Ihr Problem lag doch nicht bei der Ausgestaltung der Geschäftsordnung. Ihre Bauchschmerzen lagen doch ganz woanders,
denn zunächst passte der CDU wohl die ganze Richtung nicht. Es gab zu Beginn Ihrerseits erhebliche Zweifel und Abneigung. Daraus haben Sie nie einen Hehl gemacht. Ihre Begehrlichkeit kam doch erst, als die Karawane sozusagen politisch ins Laufen kam,
als nämlich die kommunalen Spitzenverbände und die nicht im Landtag vertretenen Parteien wie die FDP und die Grünen beim Zustandekommen der Kommission mitzogen. Da nunmehr das Projekt Gestalt annahm, wurde es für die CDU interessant und ernst und flugs wollten Sie nicht nur auf den fahrenden Zug, sondern gleich auf dessen Lokomotive aufspringen,
nämlich den Vorsitz kolportieren und das Projekt politisch dominieren. Klar ist, dass die Koalition sich von Ihnen in beidem nicht den Schneid abkaufen lassen wollte und konnte. Aber trotz allem hat auch im weiteren parlamentarischen Verfahren die Koalition die Opposition fast
um deren Teilnahme bekniet. Sie hat darum beispielsweise in beachtlichem Umfang von der CDU gewollte Änderungen im Einsetzungsbeschluss der Enquetekommission zugelassen und dem Innenausschuss langwierige, teilweise das Projekt verzögernde Diskussionen der CDU und selbst schulmeisternde Belehrungen von Herrn Dr. Jäger hingenommen und im Interesse der Sache weggesteckt, meine Damen und Herren.
(Dr. Armin Jäger, CDU: Wären Sie unserem Rat gefolgt, dann müssten Sie jetzt nicht da vorne stehen und reden.)
Dies alles nur aus einem Grund: um die Enquetekommission auf möglichst breiter gemeinsamer demokratischer Grundlage unter Einschluss der CDU zu Wege zu bringen. Das heißt, der CDU standen und stehen alle verfassungs- und geschäftsordnungsmäßigen Rechte zu, an der Arbeit der Enquetekommission zunächst einmal teilzunehmen.
(Beifall Gabriele Schulz, PDS – Dr. Armin Jäger, CDU: Ja, wie denn? Die gibt es doch rechtlich gar nicht.)

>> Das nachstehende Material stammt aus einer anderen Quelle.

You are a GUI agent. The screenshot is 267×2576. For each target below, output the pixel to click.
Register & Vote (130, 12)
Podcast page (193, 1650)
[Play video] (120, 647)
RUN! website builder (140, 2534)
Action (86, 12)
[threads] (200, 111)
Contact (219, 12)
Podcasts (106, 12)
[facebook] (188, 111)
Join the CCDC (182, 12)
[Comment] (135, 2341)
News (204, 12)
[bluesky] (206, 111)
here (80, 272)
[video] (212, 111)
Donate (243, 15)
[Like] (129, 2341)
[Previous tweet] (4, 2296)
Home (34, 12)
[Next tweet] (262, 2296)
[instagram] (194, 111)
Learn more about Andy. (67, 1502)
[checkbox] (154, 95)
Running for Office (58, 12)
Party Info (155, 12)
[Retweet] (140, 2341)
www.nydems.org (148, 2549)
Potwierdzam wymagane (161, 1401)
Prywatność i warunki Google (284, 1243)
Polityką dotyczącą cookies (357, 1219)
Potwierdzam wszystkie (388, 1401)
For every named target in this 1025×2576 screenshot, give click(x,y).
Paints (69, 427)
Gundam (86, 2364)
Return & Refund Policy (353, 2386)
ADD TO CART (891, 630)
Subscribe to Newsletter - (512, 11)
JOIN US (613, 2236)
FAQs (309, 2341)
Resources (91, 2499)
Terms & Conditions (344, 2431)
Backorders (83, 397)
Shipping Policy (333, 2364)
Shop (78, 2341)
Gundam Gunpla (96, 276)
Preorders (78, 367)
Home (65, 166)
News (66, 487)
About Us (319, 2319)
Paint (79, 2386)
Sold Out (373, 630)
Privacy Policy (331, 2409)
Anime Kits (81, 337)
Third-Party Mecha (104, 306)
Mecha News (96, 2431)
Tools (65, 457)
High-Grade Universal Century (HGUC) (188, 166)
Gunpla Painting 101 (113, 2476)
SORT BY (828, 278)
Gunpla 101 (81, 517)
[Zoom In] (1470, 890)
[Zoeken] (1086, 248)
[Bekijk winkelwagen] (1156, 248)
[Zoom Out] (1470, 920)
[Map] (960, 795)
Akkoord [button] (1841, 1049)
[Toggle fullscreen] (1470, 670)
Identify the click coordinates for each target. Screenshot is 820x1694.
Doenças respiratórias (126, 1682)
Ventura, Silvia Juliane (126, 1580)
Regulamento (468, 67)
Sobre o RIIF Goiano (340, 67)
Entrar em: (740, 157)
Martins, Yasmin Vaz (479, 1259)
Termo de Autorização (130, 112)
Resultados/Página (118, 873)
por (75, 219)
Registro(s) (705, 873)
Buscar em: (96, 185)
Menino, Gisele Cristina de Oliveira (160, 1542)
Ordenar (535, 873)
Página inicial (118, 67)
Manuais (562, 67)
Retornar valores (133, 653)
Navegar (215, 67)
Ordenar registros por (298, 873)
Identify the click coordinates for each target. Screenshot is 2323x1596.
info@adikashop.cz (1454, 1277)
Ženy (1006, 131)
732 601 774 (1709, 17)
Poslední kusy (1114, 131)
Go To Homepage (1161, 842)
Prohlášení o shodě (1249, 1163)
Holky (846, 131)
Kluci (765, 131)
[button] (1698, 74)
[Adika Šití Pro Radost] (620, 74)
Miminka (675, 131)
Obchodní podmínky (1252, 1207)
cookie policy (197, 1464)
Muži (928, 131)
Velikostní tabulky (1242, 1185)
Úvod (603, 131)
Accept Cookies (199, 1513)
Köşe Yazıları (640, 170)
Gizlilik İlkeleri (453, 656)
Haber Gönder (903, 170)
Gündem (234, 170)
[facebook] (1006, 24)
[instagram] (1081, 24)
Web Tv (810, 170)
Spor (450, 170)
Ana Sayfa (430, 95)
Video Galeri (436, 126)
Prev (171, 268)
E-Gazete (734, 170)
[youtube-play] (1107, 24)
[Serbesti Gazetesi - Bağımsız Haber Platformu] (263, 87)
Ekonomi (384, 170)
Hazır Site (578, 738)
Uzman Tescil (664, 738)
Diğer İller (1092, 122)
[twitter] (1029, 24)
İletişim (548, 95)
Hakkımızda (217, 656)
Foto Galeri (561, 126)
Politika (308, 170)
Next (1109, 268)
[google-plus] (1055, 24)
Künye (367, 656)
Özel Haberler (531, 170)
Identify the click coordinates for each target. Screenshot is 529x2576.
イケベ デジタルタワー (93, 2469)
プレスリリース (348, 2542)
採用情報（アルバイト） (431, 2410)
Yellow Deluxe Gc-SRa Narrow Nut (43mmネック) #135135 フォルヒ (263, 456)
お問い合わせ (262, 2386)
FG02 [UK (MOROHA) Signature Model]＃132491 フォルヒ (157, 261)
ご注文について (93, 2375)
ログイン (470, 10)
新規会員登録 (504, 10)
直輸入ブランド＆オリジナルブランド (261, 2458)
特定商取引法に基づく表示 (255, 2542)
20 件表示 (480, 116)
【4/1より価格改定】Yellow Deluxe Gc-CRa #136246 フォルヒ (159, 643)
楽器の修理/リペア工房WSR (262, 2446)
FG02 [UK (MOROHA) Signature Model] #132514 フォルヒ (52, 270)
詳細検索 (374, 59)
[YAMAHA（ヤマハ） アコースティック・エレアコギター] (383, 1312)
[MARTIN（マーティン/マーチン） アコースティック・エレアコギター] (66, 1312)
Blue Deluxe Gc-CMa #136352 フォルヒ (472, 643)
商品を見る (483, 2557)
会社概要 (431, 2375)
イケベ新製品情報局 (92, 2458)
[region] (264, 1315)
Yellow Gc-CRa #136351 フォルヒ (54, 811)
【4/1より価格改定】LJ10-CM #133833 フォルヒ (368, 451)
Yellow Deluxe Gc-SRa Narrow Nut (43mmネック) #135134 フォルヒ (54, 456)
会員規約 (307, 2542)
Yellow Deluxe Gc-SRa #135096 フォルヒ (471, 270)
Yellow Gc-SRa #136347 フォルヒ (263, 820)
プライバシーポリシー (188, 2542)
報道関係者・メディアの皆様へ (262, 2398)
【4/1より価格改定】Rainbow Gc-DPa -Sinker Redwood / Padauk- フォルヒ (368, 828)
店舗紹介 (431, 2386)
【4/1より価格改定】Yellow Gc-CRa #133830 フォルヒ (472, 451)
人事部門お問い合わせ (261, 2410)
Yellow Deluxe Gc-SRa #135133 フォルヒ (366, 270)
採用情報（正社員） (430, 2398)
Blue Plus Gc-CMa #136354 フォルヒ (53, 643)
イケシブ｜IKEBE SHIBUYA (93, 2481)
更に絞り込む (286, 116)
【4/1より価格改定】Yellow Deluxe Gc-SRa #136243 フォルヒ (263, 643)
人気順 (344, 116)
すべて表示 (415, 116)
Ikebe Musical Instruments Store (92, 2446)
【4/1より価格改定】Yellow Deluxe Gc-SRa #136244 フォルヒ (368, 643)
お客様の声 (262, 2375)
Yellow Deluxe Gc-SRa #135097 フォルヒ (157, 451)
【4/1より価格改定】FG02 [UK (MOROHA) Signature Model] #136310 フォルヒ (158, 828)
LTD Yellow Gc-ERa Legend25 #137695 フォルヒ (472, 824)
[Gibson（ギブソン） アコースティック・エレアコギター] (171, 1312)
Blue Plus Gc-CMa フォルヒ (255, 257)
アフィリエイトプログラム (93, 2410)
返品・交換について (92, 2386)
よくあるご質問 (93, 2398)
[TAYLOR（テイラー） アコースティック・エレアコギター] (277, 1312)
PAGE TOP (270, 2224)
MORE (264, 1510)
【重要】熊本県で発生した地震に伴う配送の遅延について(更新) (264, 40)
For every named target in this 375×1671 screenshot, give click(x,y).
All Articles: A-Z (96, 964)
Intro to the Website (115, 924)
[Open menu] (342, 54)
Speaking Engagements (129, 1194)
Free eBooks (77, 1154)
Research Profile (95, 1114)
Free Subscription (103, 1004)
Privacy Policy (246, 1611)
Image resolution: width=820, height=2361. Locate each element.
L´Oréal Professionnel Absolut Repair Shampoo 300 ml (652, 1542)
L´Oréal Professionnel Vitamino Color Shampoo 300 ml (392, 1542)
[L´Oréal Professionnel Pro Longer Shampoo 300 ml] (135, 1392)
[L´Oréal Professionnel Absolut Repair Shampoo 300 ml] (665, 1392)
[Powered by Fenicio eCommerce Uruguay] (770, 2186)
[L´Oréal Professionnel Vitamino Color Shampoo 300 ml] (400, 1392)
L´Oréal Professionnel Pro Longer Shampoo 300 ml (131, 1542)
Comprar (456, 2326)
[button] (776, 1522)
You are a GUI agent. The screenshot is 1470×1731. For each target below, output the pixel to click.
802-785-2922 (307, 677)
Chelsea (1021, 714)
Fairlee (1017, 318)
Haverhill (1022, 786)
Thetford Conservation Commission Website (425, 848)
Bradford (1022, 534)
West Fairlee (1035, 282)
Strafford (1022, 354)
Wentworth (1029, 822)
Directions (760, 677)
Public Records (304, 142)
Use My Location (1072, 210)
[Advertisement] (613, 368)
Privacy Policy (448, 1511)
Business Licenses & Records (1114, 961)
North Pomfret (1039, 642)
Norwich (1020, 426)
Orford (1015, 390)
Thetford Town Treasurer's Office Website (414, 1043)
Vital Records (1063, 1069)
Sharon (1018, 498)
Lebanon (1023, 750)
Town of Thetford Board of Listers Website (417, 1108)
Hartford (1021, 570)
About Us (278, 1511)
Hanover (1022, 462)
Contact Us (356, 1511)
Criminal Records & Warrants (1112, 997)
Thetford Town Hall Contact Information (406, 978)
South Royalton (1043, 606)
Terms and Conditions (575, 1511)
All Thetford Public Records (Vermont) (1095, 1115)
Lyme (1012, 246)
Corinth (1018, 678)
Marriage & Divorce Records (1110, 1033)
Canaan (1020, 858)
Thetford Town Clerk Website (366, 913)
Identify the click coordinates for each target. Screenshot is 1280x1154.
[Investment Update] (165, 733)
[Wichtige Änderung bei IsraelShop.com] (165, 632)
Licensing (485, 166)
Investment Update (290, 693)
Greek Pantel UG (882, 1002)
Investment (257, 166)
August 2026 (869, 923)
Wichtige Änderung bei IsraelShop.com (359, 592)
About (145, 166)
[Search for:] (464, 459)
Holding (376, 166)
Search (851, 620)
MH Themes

Allerdings hat sie nicht den Vorsitz der Enquetekommission bekommen, der ihr eben aus Sicht der Koalition nach der Geschäftsordnung überhaupt nicht zustand. Und die Mehrheit hat nun einmal ein Verfahren beschlossen, das für die Besetzung der Kommissionsvorsitzenden eine Wahl aus dem Kreis der Mitglieder der Kommission vorsah, soweit diese Mitglieder des Landtages sind. Ein sehr natürliches Verfahren.